What to work on:
• A. According to the MIME file guide, in which IFS path is the MIME file saved?
• B. Continue the MIME file guide from its last line.

------ Selection

The MIME file is saved as IFS file in path /mmail/mime. The MIME file is without any MIME Send an distribution headers. This allows the user to send a given MIME file several times to different recipients.

This page illustrates through an example the creation and the sending of a MIME file.
In this example, I want to create a MIME file made of:

  • a mail-message body containing some text
  • an attachment containing a photo
  • an attachment containing a spool file converted to PDF.

Note 1. You must be very carefull when creating a MIME file. Once an action is accomplished, you cannot change it. The only way out is to press F3 or F23 (if displayed)) and restart from the beginning.



1. Preliminary steps

The first screen sent by command mmail/crtmime asks you to give a name to your MIME file.
Please be sure to:

  • NOT specify the path, NOT specify the extension.
    They will both be generated by the utility
  • type a file name that does not yet exist.

------------
------ Stored data

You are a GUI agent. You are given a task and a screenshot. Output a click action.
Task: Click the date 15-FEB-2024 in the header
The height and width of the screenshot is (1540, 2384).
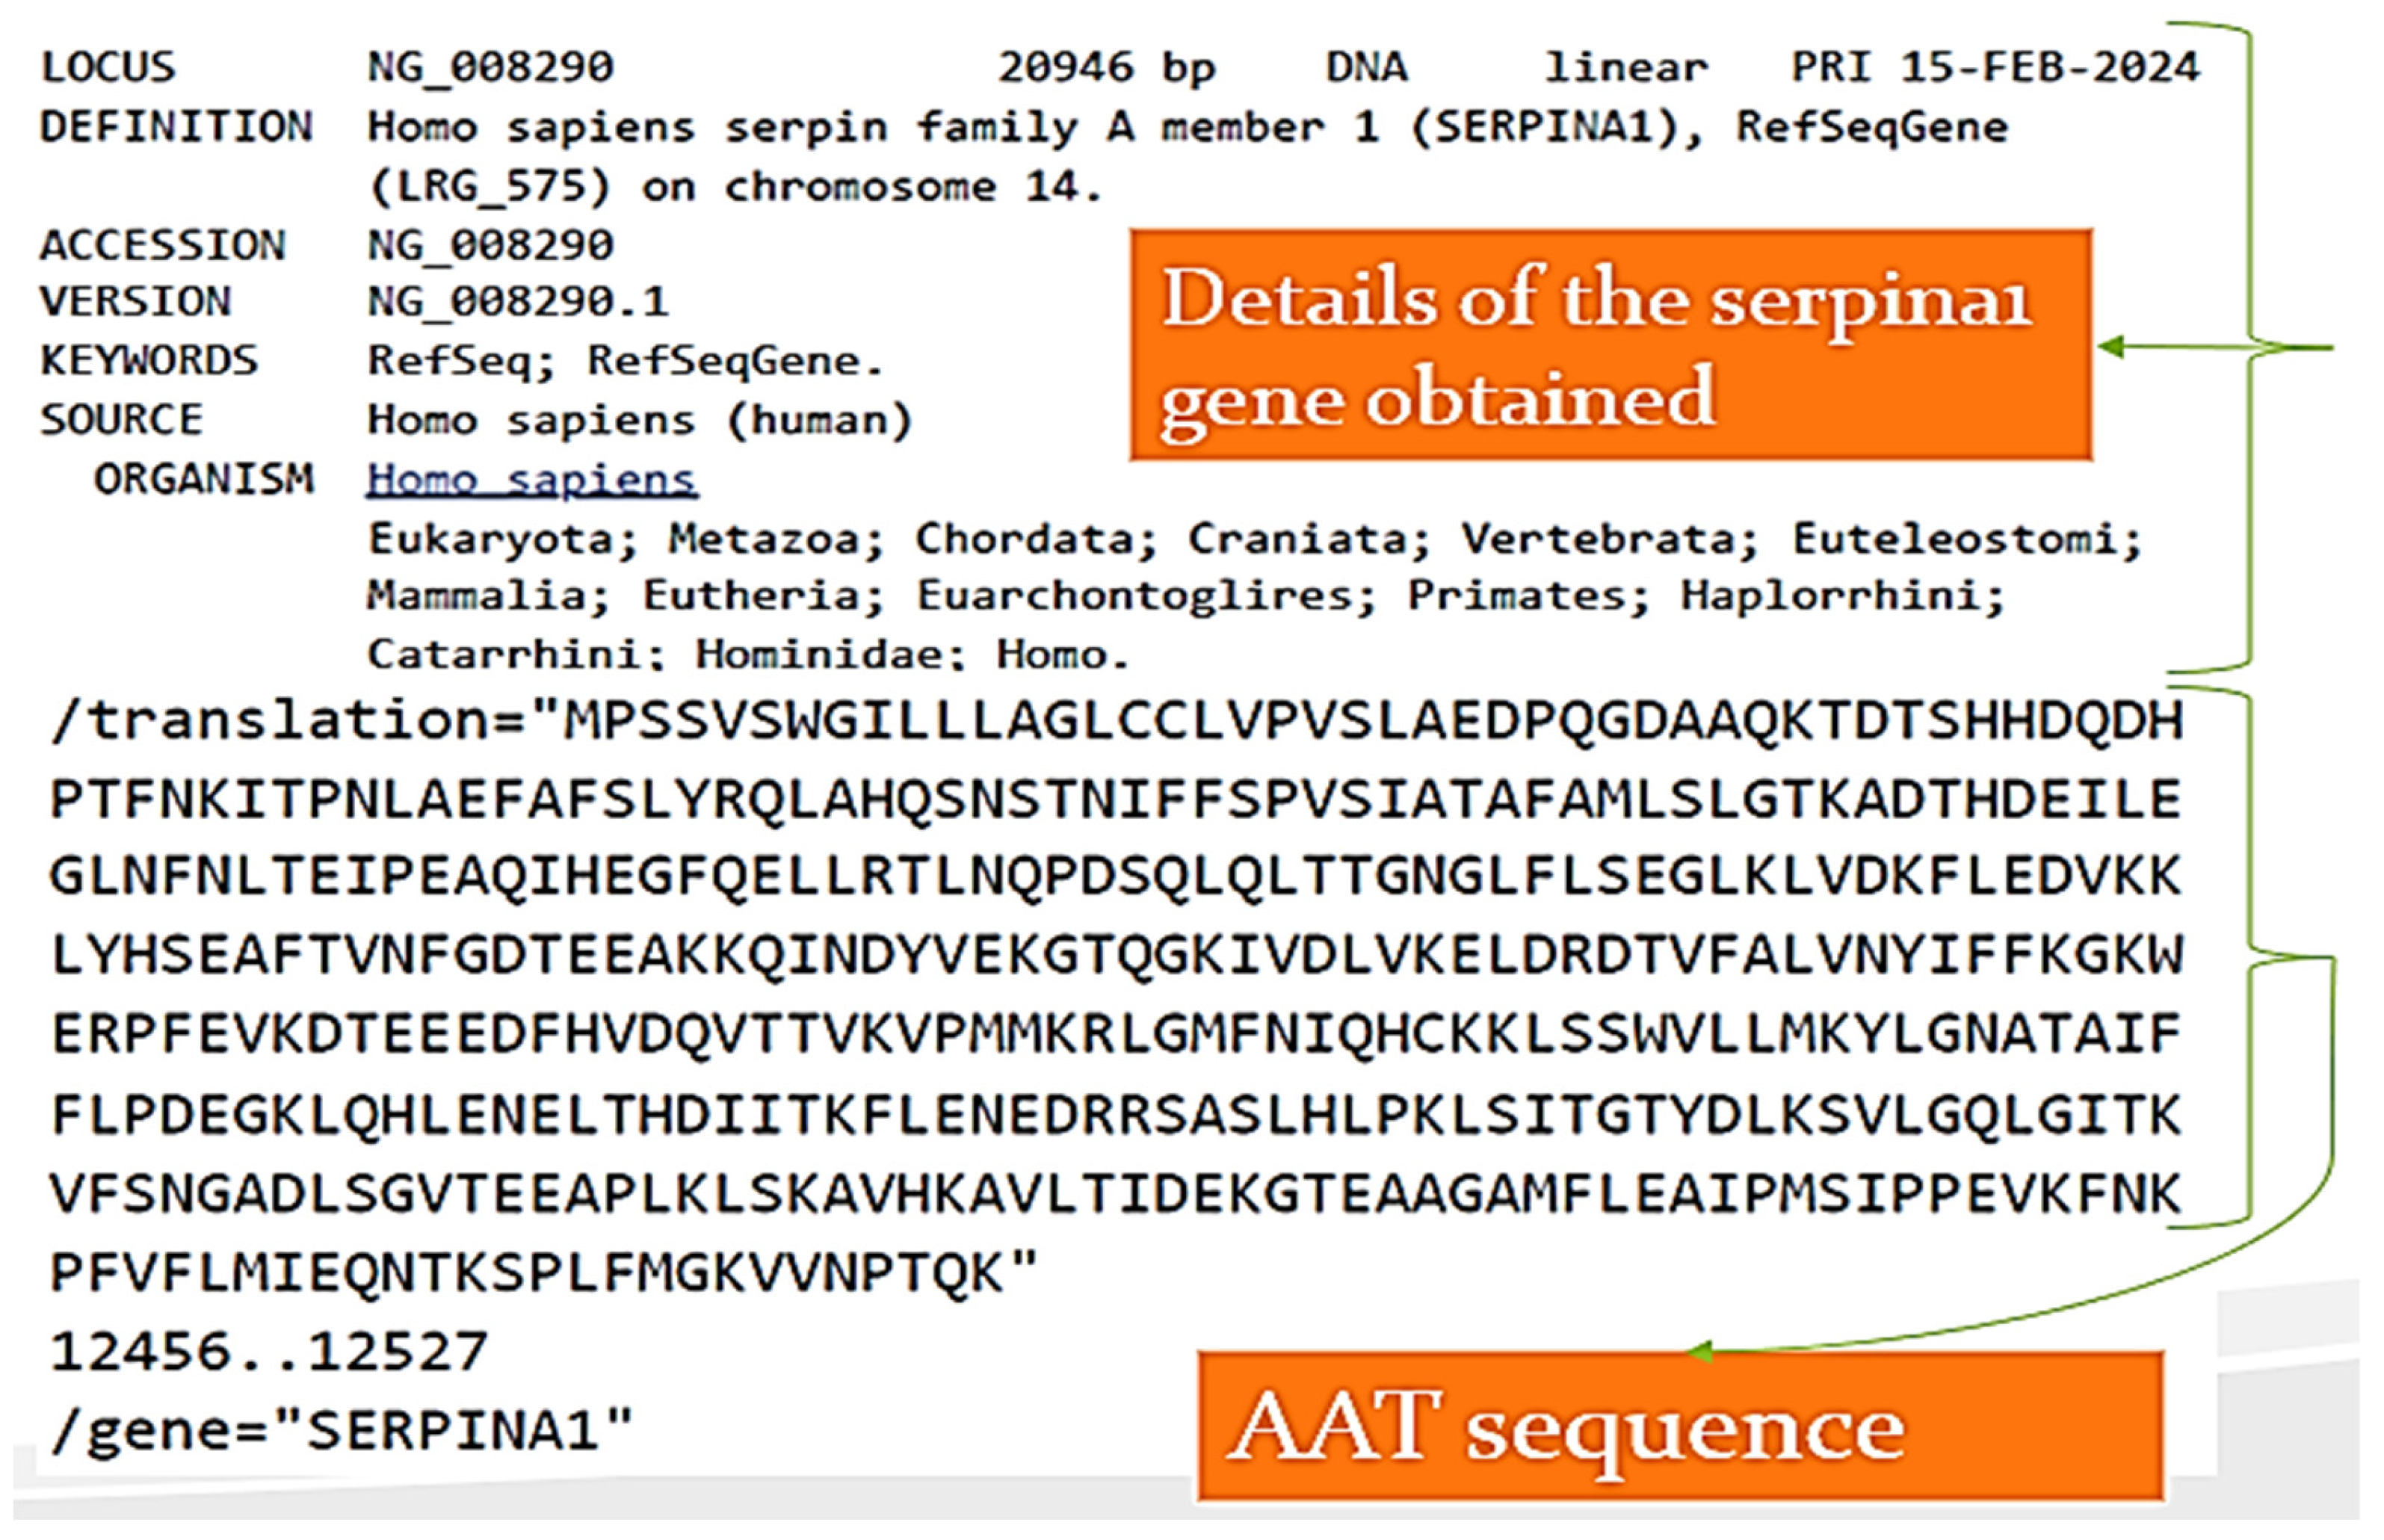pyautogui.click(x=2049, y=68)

------------
------ Stored data

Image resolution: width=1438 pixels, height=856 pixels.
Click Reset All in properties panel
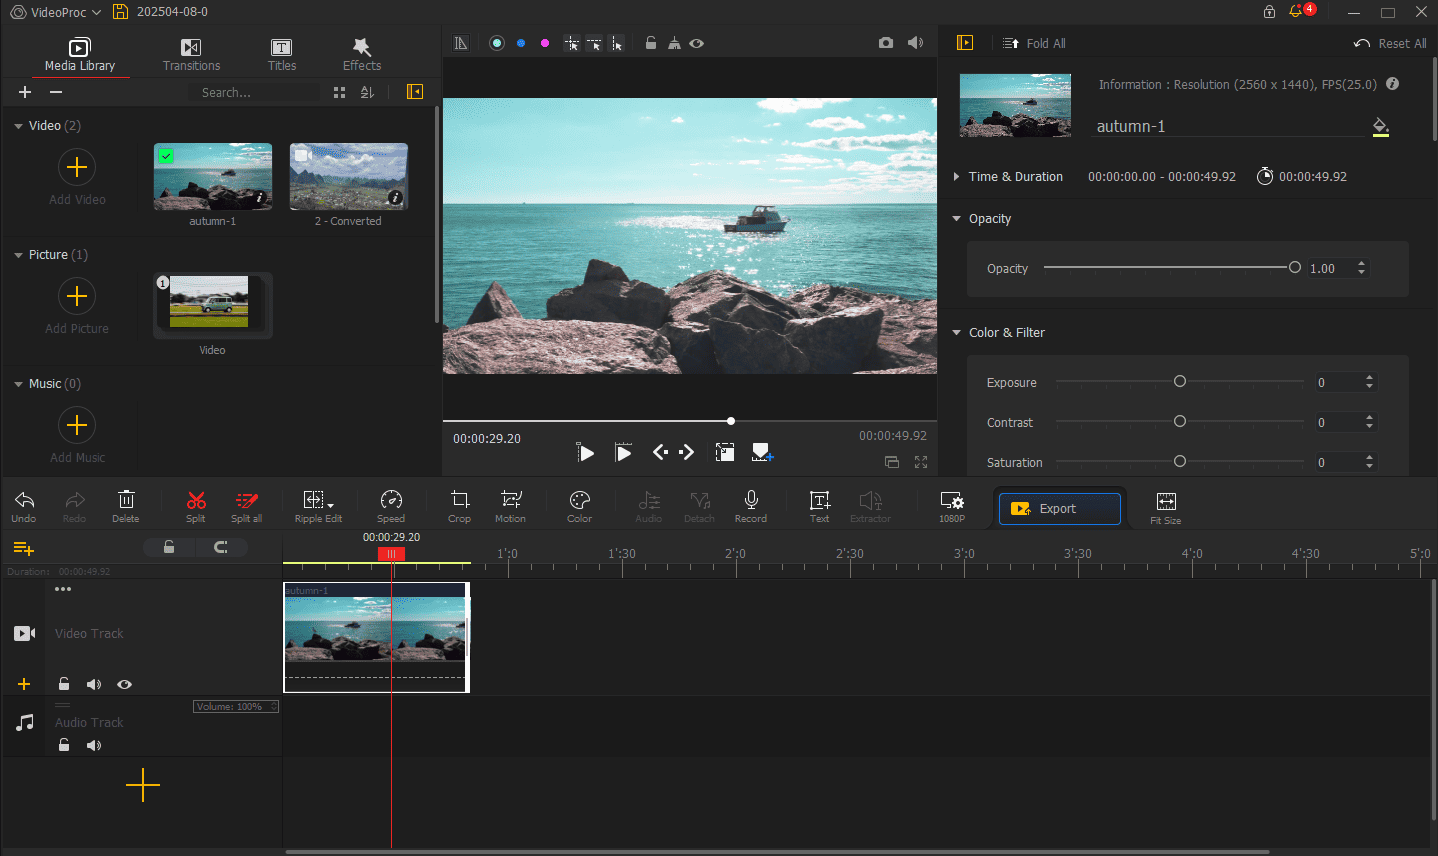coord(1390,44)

------------
------ Stored data

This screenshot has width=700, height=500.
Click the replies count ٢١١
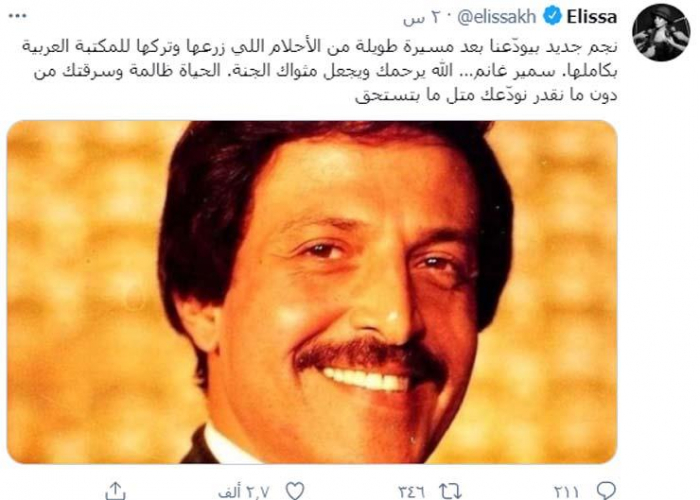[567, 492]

------------

Responses to the tasks:
• A. /mmail/mime

• B.
    If you type the name of a MIME file that already exists, the file will be cleared and overwritten.


Figure 1- Naming the MIME file

Note that the file was assigned path /mmail/mime and extension .txt

Now it is the time of typing the Subject of the mail-message:

Figure 2- Typing the Subject

the next three steps (we skip those obvious Figures) allow to assign the

  1. Importance
  2. Priority and
  3. Sensitivity
of the mail-message. Please note that sensitivity private does not allow the recipient(s) of the mail-message to either print or forward it.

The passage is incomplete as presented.